Example 4-1: A Good Residual Plot Section
Below is a plot of residuals versus fits after a straight-line model was used on data for y = handspan (cm) and x = height (inches), for n = 167 students (Hand and Height dataset).
Interpretation: This plot looks good in that the variance is roughly the same all the way across and there are no worrisome patterns. There seem to be no difficulties with the model or data.
Example 4-2: Residual Plot Resulting from Using the Wrong Model Section
Below is a plot of residuals versus fits after a straight-line model was used on data for y = concentration of a chemical solution and x = time after the solution was made (Solutions Concentration dataset).
Interpretation: This plot of residuals versus plots shows two difficulties. First, the pattern is curved which indicates that the wrong type of equation was used. Second, the variance (vertical spread) increases as the fitted values (predicted values) increase.
Example 4-3: Indications that Assumption of Constant Variance is Not Valid Section
Below is a plot of residuals versus fits after a straight-line model was used on data for y = sale price of a home and x = square foot area of the home (Real estate dataset).
Interpretation: This plot of residuals versus fits shows that the residual variance (vertical spread) increases as the fitted values (predicted values of the sale price) increase. This violates the assumption of constant error variance.
Example 4-4: Indications that Assumption of Normal Distribution for Errors is Valid Section
The graphs below are a histogram and a normal probability plot of the residuals after a straight-line model was used for fitting y = time to the next eruption and x = duration of the last eruption for eruptions (Old Faithful dataset).
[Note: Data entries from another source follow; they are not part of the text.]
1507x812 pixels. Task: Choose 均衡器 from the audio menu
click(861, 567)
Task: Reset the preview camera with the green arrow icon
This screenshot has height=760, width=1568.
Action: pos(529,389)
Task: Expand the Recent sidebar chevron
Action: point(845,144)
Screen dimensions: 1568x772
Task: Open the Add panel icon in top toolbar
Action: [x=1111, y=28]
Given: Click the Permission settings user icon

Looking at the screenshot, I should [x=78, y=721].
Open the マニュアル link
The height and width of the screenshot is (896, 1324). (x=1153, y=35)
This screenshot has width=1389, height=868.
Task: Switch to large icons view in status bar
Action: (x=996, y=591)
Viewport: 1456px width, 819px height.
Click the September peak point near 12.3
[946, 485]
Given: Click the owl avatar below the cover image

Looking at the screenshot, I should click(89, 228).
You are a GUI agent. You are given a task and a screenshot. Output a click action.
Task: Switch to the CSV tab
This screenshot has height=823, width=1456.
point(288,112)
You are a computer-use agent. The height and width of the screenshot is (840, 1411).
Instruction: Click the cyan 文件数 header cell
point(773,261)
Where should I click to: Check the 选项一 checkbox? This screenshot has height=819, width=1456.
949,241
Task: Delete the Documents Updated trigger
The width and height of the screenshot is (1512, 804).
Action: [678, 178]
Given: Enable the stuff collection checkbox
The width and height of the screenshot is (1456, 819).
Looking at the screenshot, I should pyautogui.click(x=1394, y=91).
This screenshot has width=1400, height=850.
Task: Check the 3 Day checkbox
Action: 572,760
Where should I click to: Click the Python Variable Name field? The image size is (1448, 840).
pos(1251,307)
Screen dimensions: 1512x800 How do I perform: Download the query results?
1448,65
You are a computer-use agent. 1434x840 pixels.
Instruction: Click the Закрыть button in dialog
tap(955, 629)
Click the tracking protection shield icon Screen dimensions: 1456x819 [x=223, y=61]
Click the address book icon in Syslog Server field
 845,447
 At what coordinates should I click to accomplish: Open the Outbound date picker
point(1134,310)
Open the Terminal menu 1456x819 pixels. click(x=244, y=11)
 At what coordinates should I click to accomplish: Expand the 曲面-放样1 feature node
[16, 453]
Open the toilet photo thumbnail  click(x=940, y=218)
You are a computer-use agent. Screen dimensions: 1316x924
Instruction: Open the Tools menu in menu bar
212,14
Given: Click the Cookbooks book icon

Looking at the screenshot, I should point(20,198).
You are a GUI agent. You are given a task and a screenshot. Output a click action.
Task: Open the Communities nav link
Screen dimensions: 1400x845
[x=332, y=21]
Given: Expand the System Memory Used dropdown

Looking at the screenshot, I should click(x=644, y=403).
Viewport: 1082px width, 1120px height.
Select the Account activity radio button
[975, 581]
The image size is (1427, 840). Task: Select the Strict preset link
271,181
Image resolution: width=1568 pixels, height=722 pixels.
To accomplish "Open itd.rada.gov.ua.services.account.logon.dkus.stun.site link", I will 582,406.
Interpretation: The histogram is roughly bell-shaped so it is an indication that it is reasonable to assume that the errors have a normal distribution. The pattern of the normal probability plot is straight, so this plot also provides evidence that it is reasonable to assume that the errors have a normal distribution.
Example 4-5: Indications that Assumption of Normal Distribution for Errors is Not Valid Section
Below is a normal probability plot for the residuals from a straight-line regression with y = infection risk in a hospital and x = average length of stay in the hospital. The observational units are hospitals and the data are taken from regions 1 and 2 (Infection Risk dataset).
Interpretation: The plot shows some deviation from the straight-line pattern indicating a distribution with heavier tails than a normal distribution.
Example 4-6: Stopping Distance Data Section
We investigate how transforming y can sometimes help us with nonconstant variance problems. We will look at the stopping distance data with y = stopping distance of a car and x = speed of the car when the brakes were applied (Car Stopping data). A graph of the data is given below.
Fitting a simple linear regression model to these data leads to problems with both curvature and nonconstant variance. One possible remedy is to transform y. With some trial and error, we find that there is an approximately linear relationship between \(\sqrt{y}\) and x with no suggestion of nonconstant variance.
The Minitab output below gives the regression equation for square root distance on speed along with predicted values and prediction intervals for speeds of 10, 20, 30, and 40 mph. The predictions are for the square root of the stopping distance.
Regression Equation
sqrtdist = 0.918 + .253 Speed
Speed | Fit | 95% PI |
---|---|---|
10 | 3.44 | 1.98, 4.90 |
20 | 5.97 | 4.52, 7.42 |
30 | 8.50 | 7.03, 9.97 |
40 | 11.03 | 9.53, 13.53 |
Then, the output below shows predicted values and prediction intervals when we square the results (i.e., transform back to the scale of the original data).
Speed | Fit | 95% PI |
---|---|---|
10 | 11.83 | 3.92, 24.01 |
20 | 35.64 | 20.43, 55.06 |
30 | 72.25 | 49.42, 99.40 |
40 | 121.66 | 90.82, 156.75 |
Notice that the predicted values coincide more or less with the average pattern in the scatterplot of speed and stopping distance above. Also, notice that the prediction intervals for stopping distance are becoming increasingly widespread as speed increases. This reflects the nonconstant variance in the original data.
We cover transformations like this in more detail in Lesson 9.